Breakthrough / PySceneDetect

:movie_camera: Python and OpenCV-based scene cut/transition detection program & library.
https://www.scenedetect.com/
BSD 3-Clause "New" or "Revised" License
3.29k stars 398 forks source link

[Feature Request] Support input via pipe #189

Open adworacz opened 4 years ago

adworacz commented 4 years ago

Description of Problem & Solution It would be great if PyScenedetect could support input via pipe.

I've actually already proven that it's possible, and is mostly just an API change, see here: https://github.com/master-of-zen/Av1an/issues/173#issuecomment-706457867

I used a named pipe in this example, but a named pipe and specifying duration in frames was all that was needed to read a piped video stream in Y4M format.

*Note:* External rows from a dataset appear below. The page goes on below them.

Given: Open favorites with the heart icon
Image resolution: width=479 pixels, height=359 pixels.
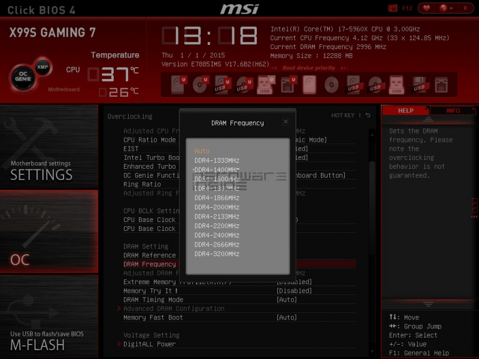Looking at the screenshot, I should [x=426, y=8].
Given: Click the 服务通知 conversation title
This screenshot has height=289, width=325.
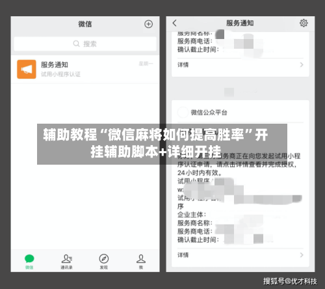Looking at the screenshot, I should click(x=55, y=64).
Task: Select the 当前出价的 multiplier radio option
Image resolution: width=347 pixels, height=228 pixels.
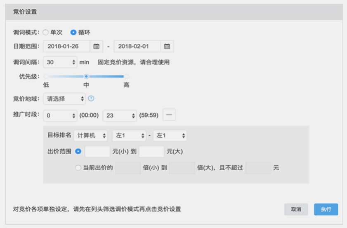Action: [78, 168]
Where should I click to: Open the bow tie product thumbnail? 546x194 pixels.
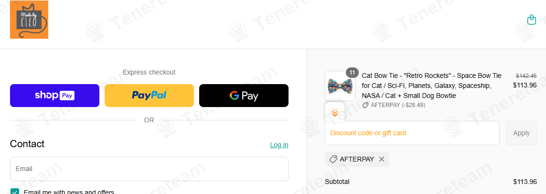click(x=340, y=86)
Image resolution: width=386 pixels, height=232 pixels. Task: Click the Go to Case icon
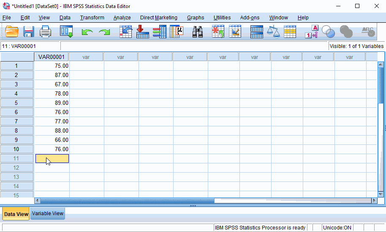[125, 32]
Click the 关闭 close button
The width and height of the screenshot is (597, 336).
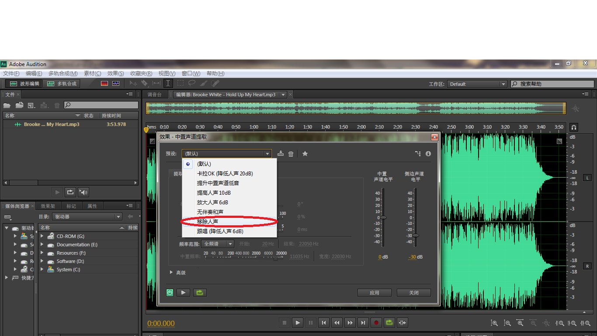(413, 293)
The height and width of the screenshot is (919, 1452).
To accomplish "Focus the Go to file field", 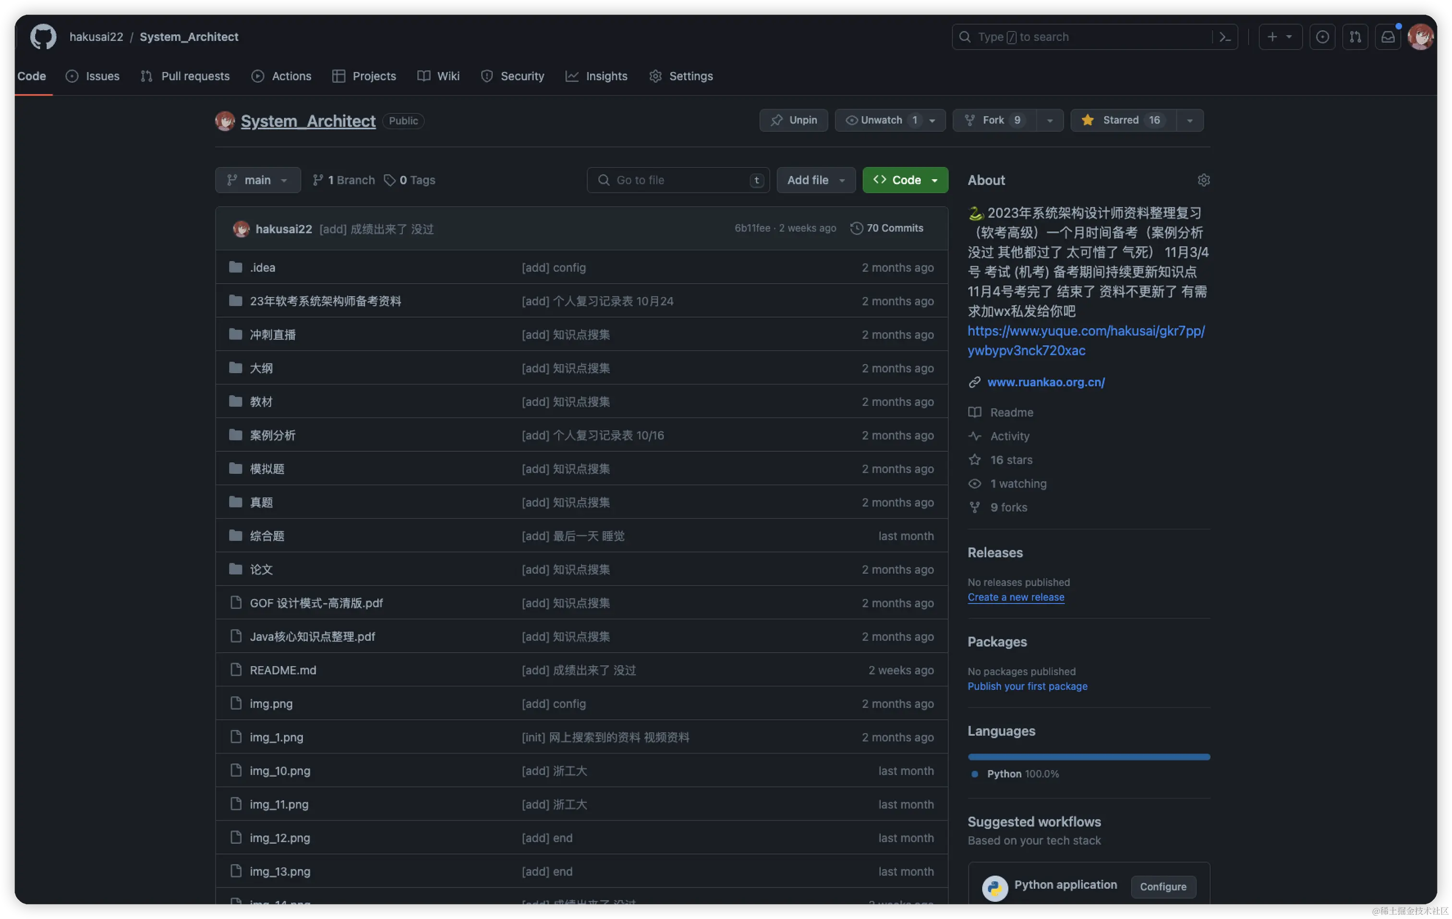I will click(x=678, y=180).
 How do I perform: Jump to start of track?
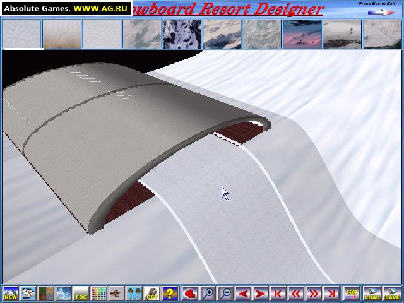(x=278, y=293)
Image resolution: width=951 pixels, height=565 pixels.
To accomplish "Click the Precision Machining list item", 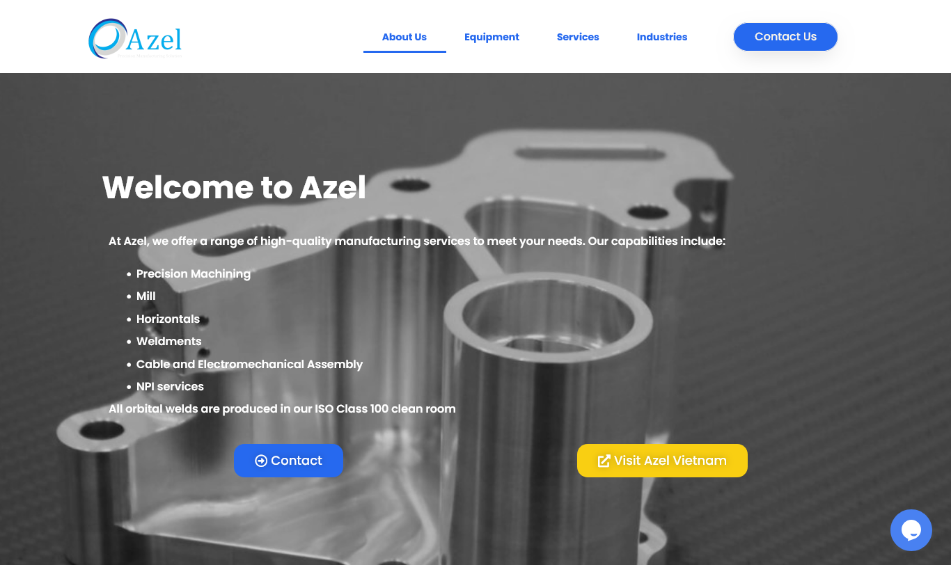I will click(194, 273).
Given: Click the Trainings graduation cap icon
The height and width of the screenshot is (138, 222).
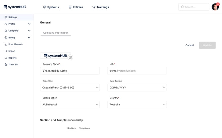Looking at the screenshot, I should [94, 7].
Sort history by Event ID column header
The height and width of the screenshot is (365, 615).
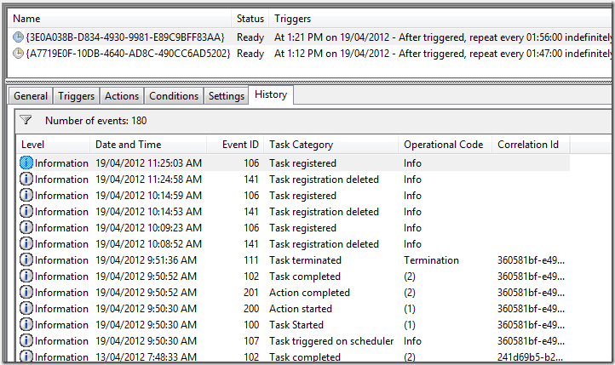pos(240,145)
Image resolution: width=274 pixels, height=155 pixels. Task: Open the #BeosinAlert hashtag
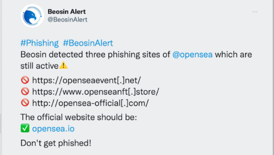point(88,43)
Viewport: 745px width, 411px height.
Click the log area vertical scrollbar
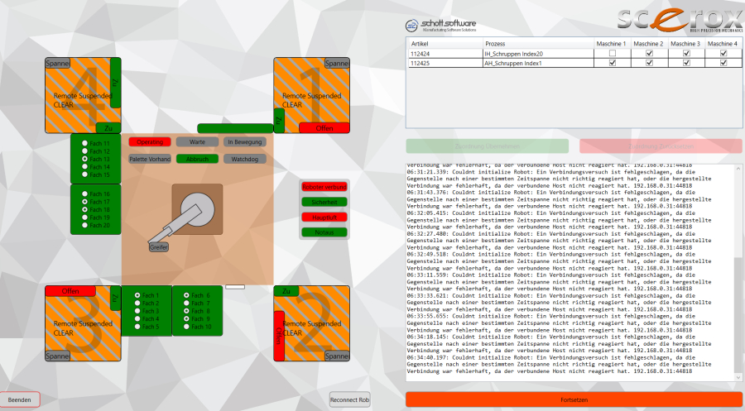(x=738, y=314)
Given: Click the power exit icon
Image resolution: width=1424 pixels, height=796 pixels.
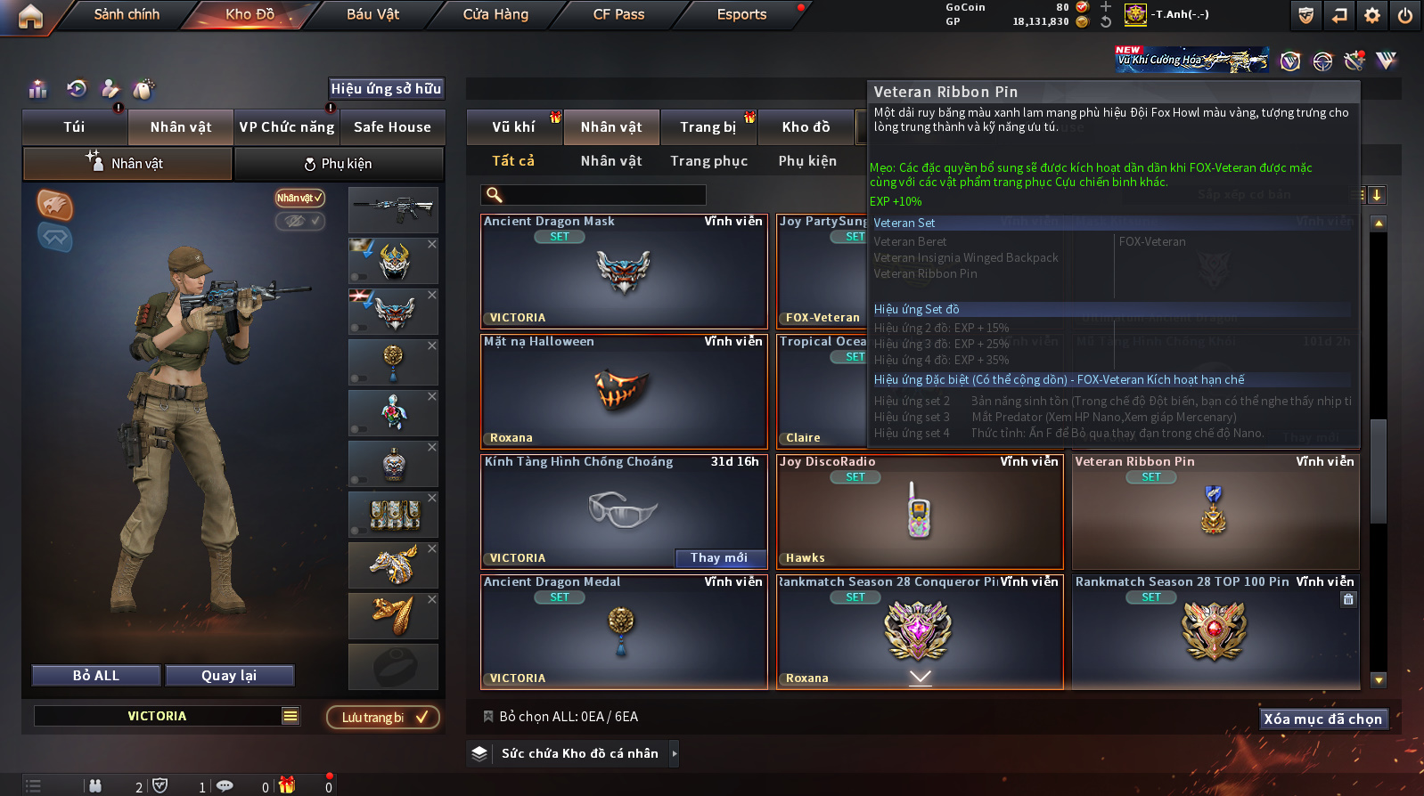Looking at the screenshot, I should (x=1405, y=15).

The CLI could follow the standard pattern of ffmpeg ... - | scenedetect -i -, where - is used to indicate that input should be read from stdin.

Media Examples: Any media will work, generally piped via ffmpeg using the "-f yuv4mpegpipe" format command.

Proposed Implementation: Aside from supporting just input files, Pyscenedetect will support raw (or more likely Y4M) input streams instead of requiring an actual file.

This also makes working around the issue with "multiple audio tracks are not supported" easier, and doesn't force the user to demux the video from the audio tracks (which can save a LOT of disc space for high res content).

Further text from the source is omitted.